> _TASK TO COMPLETE_: Repeat exactly, and only, the lines below starting at the line that contains "How do I perform: Select" and ending at the line that contains "You are a computer-use agent. Image", inclusive of both.

SUPPLIED RECORDS: Begin

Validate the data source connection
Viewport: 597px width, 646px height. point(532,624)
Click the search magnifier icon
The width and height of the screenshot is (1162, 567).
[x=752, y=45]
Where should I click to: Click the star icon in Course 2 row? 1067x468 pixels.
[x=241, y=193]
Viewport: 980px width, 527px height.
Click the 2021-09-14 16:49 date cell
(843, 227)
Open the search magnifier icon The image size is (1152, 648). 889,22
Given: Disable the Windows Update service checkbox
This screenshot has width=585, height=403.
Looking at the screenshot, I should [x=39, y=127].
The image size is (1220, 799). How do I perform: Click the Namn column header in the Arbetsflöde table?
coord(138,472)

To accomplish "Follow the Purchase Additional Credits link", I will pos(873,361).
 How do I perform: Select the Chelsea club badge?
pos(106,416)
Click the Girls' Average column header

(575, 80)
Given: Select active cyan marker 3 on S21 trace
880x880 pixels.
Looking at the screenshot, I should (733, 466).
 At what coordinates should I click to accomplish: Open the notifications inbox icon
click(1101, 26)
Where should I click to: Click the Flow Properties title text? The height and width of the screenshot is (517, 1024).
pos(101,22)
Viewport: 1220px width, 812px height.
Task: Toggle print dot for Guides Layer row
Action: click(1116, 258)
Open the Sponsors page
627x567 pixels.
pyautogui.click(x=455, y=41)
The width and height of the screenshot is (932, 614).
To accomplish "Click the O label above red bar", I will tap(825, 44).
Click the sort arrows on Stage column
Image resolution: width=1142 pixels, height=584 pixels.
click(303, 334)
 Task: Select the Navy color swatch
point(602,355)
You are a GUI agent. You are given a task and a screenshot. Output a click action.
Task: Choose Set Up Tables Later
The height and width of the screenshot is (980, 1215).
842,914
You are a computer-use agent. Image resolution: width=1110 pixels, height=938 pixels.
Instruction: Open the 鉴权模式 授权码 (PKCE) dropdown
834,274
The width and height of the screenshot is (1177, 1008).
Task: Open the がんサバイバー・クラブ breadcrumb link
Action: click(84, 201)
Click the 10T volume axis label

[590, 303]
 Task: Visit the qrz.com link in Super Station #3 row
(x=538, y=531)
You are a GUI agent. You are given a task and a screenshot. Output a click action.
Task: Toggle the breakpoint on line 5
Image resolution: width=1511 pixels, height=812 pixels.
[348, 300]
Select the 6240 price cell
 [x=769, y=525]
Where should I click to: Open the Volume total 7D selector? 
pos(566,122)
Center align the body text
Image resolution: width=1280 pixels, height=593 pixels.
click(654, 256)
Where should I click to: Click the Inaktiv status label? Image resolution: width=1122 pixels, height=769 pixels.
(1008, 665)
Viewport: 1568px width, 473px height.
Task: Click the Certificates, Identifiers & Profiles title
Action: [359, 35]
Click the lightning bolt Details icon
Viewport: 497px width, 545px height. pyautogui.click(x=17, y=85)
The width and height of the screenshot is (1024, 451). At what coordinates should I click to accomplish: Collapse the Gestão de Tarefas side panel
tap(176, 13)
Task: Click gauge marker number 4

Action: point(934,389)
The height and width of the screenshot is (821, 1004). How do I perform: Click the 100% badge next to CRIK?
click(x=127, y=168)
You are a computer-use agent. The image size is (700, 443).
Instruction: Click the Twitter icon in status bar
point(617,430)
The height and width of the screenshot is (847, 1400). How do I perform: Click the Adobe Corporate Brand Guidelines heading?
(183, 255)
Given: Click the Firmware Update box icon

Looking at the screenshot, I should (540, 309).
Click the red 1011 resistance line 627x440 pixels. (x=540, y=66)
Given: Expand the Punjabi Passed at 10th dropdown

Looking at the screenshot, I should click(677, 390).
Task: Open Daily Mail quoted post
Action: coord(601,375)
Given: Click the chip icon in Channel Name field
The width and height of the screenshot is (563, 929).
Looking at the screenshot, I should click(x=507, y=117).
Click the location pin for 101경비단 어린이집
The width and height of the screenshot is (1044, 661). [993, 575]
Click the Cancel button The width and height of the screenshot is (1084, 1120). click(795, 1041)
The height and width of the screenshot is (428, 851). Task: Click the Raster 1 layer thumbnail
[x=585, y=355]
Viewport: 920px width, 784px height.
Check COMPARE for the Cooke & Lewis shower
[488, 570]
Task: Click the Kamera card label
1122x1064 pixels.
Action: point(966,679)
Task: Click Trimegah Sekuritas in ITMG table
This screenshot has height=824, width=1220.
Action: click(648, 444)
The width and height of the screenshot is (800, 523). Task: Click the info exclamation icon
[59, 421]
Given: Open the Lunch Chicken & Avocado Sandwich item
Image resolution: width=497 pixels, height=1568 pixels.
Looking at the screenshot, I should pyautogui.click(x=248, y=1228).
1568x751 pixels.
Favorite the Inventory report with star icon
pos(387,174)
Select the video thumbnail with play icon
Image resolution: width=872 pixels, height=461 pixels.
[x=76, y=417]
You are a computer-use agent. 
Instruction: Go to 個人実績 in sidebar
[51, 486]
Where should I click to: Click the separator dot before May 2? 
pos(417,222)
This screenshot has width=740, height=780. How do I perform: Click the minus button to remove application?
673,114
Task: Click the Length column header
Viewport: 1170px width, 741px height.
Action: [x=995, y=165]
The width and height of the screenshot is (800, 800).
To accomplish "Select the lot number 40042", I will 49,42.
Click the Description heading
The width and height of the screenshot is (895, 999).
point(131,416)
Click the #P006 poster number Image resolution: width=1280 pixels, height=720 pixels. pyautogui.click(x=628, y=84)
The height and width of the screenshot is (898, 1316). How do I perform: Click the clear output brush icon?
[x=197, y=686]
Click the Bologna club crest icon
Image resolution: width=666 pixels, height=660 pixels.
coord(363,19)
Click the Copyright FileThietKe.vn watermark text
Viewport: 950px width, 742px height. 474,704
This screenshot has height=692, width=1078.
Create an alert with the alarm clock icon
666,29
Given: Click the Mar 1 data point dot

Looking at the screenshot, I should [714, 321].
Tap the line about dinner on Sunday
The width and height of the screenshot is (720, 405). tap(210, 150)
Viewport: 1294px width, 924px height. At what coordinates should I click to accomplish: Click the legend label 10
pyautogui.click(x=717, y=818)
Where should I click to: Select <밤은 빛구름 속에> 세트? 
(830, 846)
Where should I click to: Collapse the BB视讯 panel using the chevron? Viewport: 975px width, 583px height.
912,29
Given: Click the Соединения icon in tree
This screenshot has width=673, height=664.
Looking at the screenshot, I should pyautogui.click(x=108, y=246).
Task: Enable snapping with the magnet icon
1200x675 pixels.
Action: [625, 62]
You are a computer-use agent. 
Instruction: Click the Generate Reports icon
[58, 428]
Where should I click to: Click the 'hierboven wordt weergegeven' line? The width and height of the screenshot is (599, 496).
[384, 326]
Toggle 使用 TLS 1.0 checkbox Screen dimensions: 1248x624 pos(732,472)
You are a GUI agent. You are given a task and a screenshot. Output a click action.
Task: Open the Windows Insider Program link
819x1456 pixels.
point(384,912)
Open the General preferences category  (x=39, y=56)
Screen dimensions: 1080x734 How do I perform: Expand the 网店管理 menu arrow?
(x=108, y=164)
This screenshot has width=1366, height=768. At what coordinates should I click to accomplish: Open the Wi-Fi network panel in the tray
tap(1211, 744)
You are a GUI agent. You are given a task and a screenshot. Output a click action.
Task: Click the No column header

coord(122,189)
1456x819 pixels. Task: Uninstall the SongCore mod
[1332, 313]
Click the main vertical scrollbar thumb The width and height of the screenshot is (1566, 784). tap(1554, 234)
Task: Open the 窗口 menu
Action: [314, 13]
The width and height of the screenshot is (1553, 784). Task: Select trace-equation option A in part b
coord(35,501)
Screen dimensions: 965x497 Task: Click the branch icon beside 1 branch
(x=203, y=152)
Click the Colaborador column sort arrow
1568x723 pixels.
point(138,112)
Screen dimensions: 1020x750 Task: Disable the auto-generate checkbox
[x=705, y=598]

SUPPLIED RECORDS: End

> _REPLY TO THE TASK_:
 How do I perform: Select the Chelsea club badge?
pos(106,416)
Click the Girls' Average column header

(575, 80)
Given: Select active cyan marker 3 on S21 trace
880x880 pixels.
Looking at the screenshot, I should (733, 466).
 At what coordinates should I click to accomplish: Open the notifications inbox icon
click(1101, 26)
Where should I click to: Click the Flow Properties title text? The height and width of the screenshot is (517, 1024).
pos(101,22)
Viewport: 1220px width, 812px height.
Task: Toggle print dot for Guides Layer row
Action: click(1116, 258)
Open the Sponsors page
627x567 pixels.
pyautogui.click(x=455, y=41)
The width and height of the screenshot is (932, 614).
To accomplish "Click the O label above red bar", I will tap(825, 44).
Click the sort arrows on Stage column
Image resolution: width=1142 pixels, height=584 pixels.
click(303, 334)
 Task: Select the Navy color swatch
point(602,355)
You are a GUI agent. You are given a task and a screenshot. Output a click action.
Task: Choose Set Up Tables Later
The height and width of the screenshot is (980, 1215).
842,914
You are a computer-use agent. Image resolution: width=1110 pixels, height=938 pixels.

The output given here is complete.